Question

Express the complex number in trigonometric form.

-2 + 2(radical3)i

Answer 1

@zepdrix do you mind helping me with this one too?

Answer 2

#1 - You should be very well-acquainted with this circle.

http://www.snow.edu/jonathanb/Courses/Math1060/unit_circ_trig.html

Scroll down about a one screen.

Answer 3

yes but i dont understand how to relate that to the given question

Answer 4

Ok so we're somewhere around here.
Do you understand how to find this radial length?

Answer 5

no could you explain how you got there?

Answer 6

We have a complex number in the form:\[\Large\rm z=a+b\mathcal i\]

Answer 7

\[\Large\rm z=-2+2\sqrt3 \mathcal i\]

Answer 8

So we'll move -2 along the real axis (horizontal axis),
and 2sqrt(3) along the imaginary axis (vertically)

Answer 9

oh okay i see that

Answer 10

If you think of it as a triangle,
then that radial length is simply the hypotenuse, yes?

Answer 11

yes

Answer 12

but is that all the question is asking to find?

Answer 13

No, this is like... almost half of the question, not quite though.

The data:
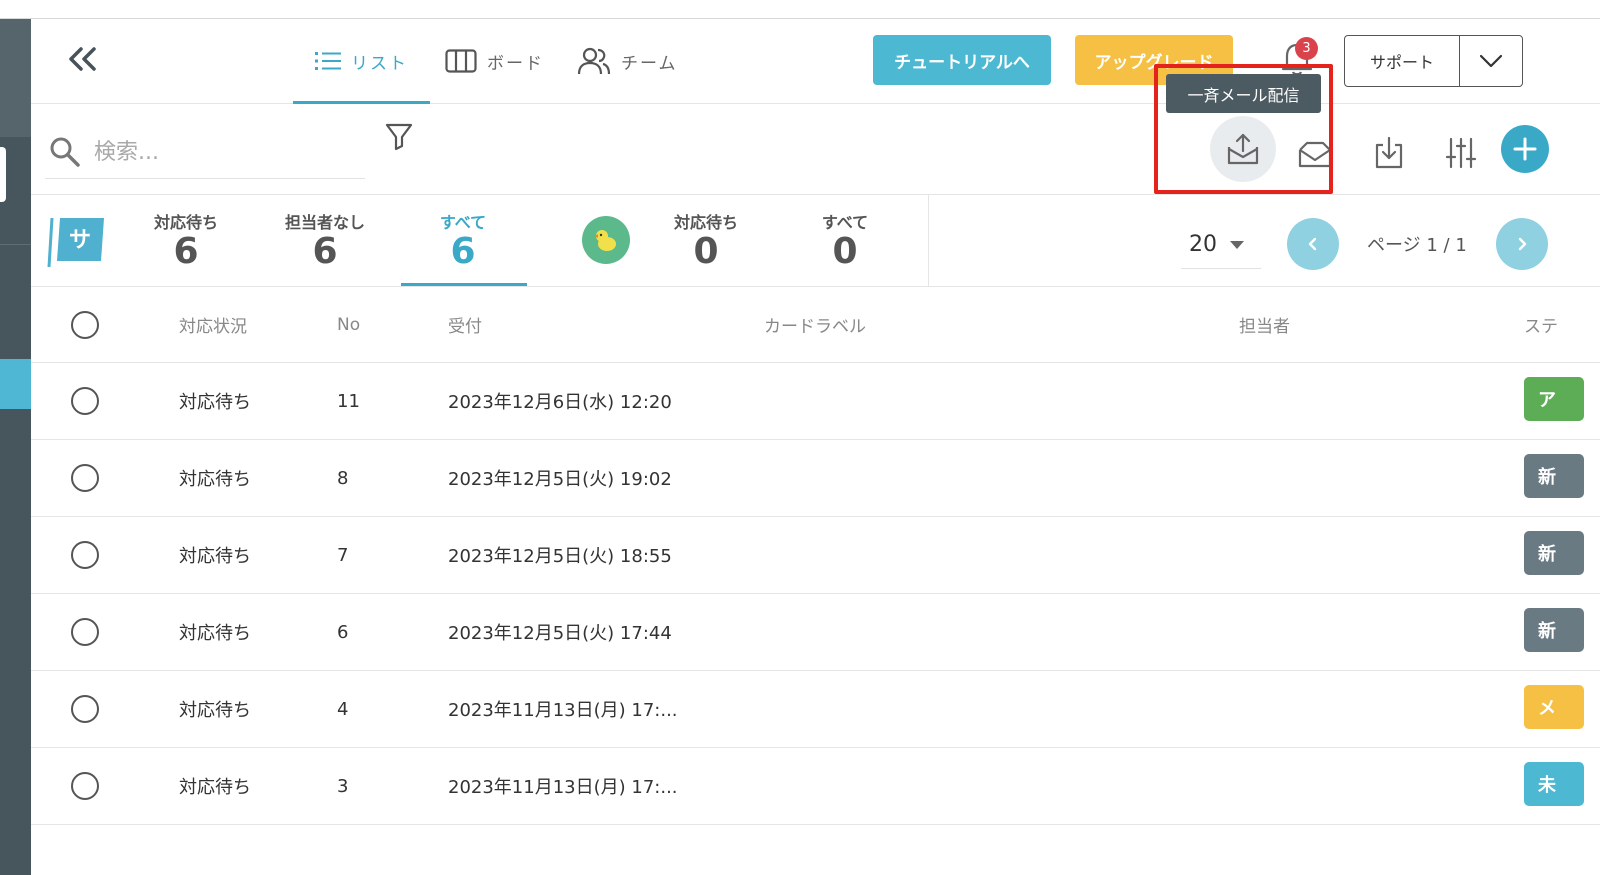  Describe the element at coordinates (815, 324) in the screenshot. I see `column-header: カードラベル` at that location.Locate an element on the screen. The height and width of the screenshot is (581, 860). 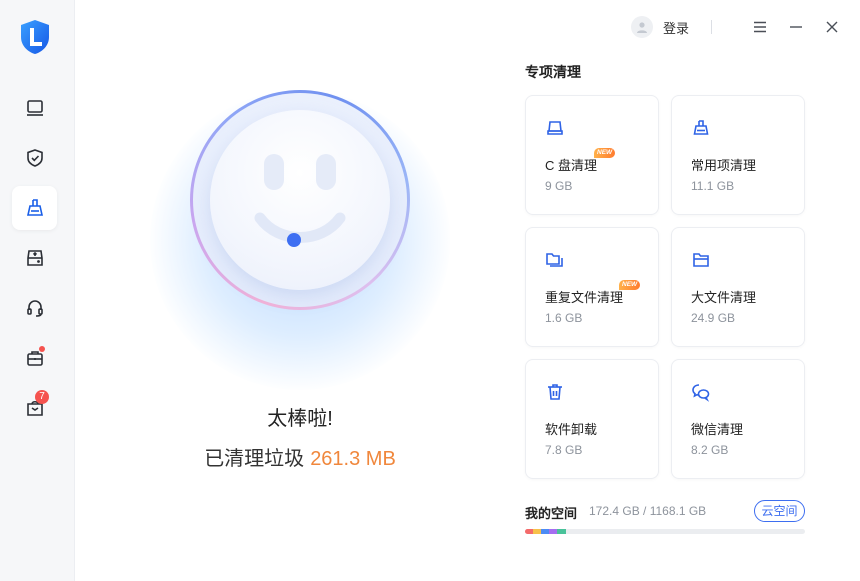
hard-drive-icon is located at coordinates (34, 258).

Task list:
a - Answer each question from the forum thread on trigonometric form:
(i) Which complex number must be expressed in trigonometric form?
(ii) Along which axis does the thread say to move -2?
(iii) Thinking of the figure as a triangle, what is the radial length called?
b - Please carry on the forum thread on trigonometric form from its last reply.

Answers by item number:
a -
(i) -2 + 2√3 i
(ii) The real axis, the horizontal one
(iii) The hypotenuse

b -
Answer 14

We're trying to rewrite our point:\[\Large\rm z=a+b\mathcal i\]In the form:\[\Large\rm z=r(\cos \theta+\mathcal i \sin \theta)\]

Answer 15

To do so, we need two pieces of information,
the correct angle,
and the correct length r.

Answer 16

oh ok

Answer 17

after we find r how do we find the angle?

Answer 18

Recall:\[\Large\rm \tan \theta=\frac{y}{x}\]\[\Large\rm \theta= \arctan\left(\frac{y}{x}\right)\]For our problem, the b is the vertical component while the a is the horizontal,\[\Large\rm \theta^*= \arctan\left(\frac{b}{a}\right)\]

Answer 19

I put a little star on theta because uhhh.....
The inverse tangent will only give us angles in the 1st and 4th quadrants.
Ahh ignore all that.. we're going to get a special angle anyway....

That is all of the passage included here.